John Landis Mason (c. 1832 in Vineland, New Jersey – February 26, 1902) was an American tinsmith and the patentee of the metal screw-on lid for antique fruit jars commonly known as Mason jars. Many such jars were printed with the line "Mason's Patent Nov 30th 1858". He also invented the first screw top salt shaker in 1858.

==Context==
Before the development of refrigeration and hothouse gardens, many fruits and vegetables were available only seasonally. From the 1830s, the development of glass jars made canning a practical alternative to drying, pickling, or smoking to preserve food. Unfortunately, the mouth of the jar was unthreaded, across which a round, flat tin lid was laid and sealed with wax. The canning procedure was messy, unreliable, and unsafe – if the wax was not applied properly, it allowed bacteria to thrive in the jar. Mason's innovation was a square-shouldered jar with threaded screw-top, matching lid, and rubber ring for an airtight seal.

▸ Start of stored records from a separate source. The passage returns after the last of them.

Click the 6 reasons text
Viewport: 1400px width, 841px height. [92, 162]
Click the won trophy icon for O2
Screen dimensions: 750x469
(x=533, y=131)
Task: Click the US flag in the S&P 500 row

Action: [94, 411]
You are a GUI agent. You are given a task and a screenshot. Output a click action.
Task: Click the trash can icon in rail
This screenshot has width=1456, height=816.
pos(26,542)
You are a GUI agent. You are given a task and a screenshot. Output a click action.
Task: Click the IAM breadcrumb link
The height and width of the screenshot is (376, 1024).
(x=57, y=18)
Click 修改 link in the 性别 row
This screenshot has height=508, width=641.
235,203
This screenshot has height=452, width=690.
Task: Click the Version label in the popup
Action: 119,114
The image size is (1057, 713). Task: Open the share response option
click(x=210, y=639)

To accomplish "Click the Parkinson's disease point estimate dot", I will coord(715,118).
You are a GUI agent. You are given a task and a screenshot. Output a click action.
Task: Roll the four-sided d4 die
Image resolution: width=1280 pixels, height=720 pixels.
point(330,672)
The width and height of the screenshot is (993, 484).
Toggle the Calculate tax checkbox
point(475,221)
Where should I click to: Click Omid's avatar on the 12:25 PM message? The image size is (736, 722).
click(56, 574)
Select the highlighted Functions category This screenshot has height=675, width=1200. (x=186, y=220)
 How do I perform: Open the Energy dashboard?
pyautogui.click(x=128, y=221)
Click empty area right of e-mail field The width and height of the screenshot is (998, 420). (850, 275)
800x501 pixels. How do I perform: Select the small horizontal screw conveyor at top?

Mason's easy-to-use, re-usable jars made home canning popular among American settlers, homesteaders, and even in urban homes. Most Mason jars were manufactured by competitors after his patent expired in 1879.

==Personal life==
He was married and had eight children, six surviving to adulthood. He died in poverty in a tenement house in New York City in 1902.

==Patents==

United States patent 22,186, dated November 30, 1858, is primarily on the use of exterior threads in the jar and a corresponding metal cap. Later patents such as Nr.102,913 improved upon this in various ways such as the addition of rubber rings.

- .
- .

In the case of the United States Supreme Court, 94 U.S. 92 (1876), CONSOLIDATED FRUIT-JAR COMPANY v. WRIGHT, the Court ruled that Mason's patent had been abandoned to the public.